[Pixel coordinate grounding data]
◆ ◆ ◆ ◆ ◆ ◆ ◆

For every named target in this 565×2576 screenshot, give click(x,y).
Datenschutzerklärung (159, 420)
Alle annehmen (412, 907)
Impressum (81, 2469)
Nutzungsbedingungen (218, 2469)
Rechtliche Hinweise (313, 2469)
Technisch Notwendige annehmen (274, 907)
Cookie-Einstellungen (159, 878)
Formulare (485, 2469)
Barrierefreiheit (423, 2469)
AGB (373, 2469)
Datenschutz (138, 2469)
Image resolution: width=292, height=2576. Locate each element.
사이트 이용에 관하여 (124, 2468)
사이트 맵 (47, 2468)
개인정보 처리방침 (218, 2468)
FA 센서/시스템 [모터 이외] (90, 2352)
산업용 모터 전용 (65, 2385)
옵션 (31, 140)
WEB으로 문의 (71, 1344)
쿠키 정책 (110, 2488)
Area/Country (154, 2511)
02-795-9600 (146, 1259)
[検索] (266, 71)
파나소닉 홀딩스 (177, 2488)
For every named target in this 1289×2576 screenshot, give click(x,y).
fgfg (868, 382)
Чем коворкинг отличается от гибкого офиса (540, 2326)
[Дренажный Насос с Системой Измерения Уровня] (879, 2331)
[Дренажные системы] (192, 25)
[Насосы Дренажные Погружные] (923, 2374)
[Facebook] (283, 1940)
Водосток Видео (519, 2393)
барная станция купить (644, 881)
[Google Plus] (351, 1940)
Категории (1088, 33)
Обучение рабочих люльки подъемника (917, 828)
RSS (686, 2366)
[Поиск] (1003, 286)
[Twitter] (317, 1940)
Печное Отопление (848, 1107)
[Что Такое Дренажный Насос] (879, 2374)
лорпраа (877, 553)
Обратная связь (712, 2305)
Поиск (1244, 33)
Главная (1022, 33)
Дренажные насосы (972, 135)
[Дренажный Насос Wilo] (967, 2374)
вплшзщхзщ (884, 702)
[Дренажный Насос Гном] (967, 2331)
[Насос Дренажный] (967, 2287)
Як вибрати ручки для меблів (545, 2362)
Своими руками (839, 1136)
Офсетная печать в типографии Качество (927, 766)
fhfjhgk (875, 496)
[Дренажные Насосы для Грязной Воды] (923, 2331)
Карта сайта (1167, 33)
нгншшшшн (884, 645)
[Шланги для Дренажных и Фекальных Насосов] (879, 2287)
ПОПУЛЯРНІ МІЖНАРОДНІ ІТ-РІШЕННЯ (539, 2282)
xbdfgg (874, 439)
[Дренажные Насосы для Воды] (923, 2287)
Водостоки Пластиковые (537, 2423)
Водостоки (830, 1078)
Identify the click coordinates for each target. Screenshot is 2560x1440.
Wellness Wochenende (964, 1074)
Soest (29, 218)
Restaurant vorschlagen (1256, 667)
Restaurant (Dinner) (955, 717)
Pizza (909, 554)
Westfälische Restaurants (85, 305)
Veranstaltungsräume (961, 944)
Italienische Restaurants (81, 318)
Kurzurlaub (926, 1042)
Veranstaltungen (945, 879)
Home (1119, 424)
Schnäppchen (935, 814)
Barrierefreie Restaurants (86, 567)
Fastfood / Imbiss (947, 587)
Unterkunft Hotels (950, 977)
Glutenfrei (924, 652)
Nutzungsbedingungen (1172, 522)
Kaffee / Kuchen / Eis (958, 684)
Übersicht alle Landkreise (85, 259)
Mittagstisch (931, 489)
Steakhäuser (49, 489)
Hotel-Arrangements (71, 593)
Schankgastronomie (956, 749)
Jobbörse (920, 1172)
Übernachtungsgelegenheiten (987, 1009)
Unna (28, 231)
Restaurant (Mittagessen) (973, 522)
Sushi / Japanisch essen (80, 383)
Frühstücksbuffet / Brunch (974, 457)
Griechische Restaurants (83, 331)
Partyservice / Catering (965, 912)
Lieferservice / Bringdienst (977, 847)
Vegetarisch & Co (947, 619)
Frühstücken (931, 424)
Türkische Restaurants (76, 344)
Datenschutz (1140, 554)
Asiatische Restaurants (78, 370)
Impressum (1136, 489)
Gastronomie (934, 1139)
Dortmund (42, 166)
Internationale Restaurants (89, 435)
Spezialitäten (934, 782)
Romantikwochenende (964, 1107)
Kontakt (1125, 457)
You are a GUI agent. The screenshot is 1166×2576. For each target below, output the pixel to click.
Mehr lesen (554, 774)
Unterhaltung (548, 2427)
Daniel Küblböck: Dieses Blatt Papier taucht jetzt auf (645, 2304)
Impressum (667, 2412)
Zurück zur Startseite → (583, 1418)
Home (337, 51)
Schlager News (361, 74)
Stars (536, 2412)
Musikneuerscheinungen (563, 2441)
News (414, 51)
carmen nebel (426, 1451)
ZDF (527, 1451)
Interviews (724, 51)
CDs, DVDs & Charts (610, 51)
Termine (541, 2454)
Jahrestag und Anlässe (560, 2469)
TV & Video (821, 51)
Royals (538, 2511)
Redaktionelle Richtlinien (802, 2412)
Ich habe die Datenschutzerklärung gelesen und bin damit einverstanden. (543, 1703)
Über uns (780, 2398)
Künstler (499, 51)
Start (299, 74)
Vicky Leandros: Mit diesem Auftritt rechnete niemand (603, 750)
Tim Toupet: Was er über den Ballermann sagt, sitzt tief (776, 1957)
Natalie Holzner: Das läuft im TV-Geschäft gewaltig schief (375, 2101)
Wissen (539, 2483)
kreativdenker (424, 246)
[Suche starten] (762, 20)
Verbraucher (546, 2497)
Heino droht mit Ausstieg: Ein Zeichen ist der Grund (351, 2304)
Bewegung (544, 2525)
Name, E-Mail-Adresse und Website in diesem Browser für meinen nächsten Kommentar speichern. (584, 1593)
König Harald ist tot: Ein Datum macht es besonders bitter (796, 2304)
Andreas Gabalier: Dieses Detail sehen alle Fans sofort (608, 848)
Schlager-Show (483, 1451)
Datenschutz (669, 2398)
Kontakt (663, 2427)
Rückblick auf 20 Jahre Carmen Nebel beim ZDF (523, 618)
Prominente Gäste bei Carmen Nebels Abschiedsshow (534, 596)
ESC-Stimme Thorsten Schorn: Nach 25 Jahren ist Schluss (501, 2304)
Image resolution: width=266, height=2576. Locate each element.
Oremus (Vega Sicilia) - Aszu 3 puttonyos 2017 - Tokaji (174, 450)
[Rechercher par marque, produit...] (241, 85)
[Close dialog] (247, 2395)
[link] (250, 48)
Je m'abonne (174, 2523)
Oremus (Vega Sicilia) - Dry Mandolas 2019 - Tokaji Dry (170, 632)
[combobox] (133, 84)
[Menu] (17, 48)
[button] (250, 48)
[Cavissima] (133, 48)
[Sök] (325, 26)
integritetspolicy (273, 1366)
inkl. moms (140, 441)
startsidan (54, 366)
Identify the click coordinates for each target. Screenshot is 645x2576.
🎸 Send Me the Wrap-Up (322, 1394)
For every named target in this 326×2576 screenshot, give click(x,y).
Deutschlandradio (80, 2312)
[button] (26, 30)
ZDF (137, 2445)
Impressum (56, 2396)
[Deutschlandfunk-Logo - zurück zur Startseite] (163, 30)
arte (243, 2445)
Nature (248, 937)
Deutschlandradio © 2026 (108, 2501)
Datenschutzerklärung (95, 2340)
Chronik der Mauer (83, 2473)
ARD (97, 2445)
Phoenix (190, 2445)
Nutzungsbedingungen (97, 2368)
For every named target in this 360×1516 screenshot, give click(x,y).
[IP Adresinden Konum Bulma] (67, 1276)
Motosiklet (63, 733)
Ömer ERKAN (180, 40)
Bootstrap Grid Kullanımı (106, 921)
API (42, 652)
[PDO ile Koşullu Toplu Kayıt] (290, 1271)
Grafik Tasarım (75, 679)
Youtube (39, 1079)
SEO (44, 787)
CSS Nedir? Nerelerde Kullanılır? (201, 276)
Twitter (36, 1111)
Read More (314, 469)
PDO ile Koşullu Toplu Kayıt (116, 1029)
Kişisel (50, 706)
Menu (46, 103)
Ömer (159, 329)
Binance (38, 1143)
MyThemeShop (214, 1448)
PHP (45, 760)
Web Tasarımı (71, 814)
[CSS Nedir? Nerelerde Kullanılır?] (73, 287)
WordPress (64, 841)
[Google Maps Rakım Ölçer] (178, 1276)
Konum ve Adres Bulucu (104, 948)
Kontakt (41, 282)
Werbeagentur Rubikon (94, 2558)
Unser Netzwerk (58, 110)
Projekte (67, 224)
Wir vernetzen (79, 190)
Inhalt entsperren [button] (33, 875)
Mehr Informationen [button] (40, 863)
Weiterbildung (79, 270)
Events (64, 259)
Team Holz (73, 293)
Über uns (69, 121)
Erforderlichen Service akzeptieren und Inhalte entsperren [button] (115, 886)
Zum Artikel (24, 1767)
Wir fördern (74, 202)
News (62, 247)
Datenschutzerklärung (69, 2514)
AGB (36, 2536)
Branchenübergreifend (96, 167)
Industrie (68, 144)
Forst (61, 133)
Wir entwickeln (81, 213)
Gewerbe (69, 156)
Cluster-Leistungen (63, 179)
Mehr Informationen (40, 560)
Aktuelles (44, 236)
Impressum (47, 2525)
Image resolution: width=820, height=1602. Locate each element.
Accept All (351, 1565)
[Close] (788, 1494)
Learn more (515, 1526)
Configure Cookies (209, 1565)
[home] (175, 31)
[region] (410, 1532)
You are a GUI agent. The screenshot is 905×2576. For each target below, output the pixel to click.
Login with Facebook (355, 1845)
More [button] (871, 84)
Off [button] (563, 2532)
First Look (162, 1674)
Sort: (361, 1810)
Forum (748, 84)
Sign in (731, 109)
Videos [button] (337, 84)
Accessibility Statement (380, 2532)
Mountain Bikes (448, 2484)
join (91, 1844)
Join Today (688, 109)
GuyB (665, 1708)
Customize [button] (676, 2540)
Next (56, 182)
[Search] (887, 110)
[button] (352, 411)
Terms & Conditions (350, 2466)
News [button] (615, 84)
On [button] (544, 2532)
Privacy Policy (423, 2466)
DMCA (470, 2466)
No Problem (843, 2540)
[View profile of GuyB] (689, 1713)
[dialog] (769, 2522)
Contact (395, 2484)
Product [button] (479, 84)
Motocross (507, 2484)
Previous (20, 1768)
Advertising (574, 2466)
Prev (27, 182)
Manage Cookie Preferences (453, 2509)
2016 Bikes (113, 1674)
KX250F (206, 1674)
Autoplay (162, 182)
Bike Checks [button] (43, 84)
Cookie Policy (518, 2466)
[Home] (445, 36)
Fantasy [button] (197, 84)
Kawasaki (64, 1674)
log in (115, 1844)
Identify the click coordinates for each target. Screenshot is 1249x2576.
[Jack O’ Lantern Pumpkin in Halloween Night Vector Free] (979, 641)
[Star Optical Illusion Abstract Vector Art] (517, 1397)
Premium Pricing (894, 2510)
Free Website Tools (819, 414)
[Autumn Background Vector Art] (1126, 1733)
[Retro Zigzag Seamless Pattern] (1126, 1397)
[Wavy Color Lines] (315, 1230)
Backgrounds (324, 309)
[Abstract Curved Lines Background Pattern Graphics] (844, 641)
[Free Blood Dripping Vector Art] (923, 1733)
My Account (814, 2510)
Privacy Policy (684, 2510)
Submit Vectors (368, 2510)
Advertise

◆ ◆ ◆ ◆ ◆ ◆ ◆

◆ Task description
Retype only the stretch of lines above starting at the one with "On [button] (544, 2532)" and stopping at the one with "Backgrounds (324, 309)", exactly as written, with both kept.

◆ Answer to this problem
On [button] (544, 2532)
Privacy Policy (423, 2466)
DMCA (470, 2466)
No Problem (843, 2540)
[View profile of GuyB] (689, 1713)
[dialog] (769, 2522)
Contact (395, 2484)
Product [button] (479, 84)
Motocross (507, 2484)
Previous (20, 1768)
Advertising (574, 2466)
Prev (27, 182)
Manage Cookie Preferences (453, 2509)
2016 Bikes (113, 1674)
KX250F (206, 1674)
Autoplay (162, 182)
Bike Checks [button] (43, 84)
Cookie Policy (518, 2466)
[Home] (445, 36)
Fantasy [button] (197, 84)
Kawasaki (64, 1674)
log in (115, 1844)
Identify the click coordinates for each target. Screenshot is 1249x2576.
[Jack O’ Lantern Pumpkin in Halloween Night Vector Free] (979, 641)
[Star Optical Illusion Abstract Vector Art] (517, 1397)
Premium Pricing (894, 2510)
Free Website Tools (819, 414)
[Autumn Background Vector Art] (1126, 1733)
[Retro Zigzag Seamless Pattern] (1126, 1397)
[Wavy Color Lines] (315, 1230)
Backgrounds (324, 309)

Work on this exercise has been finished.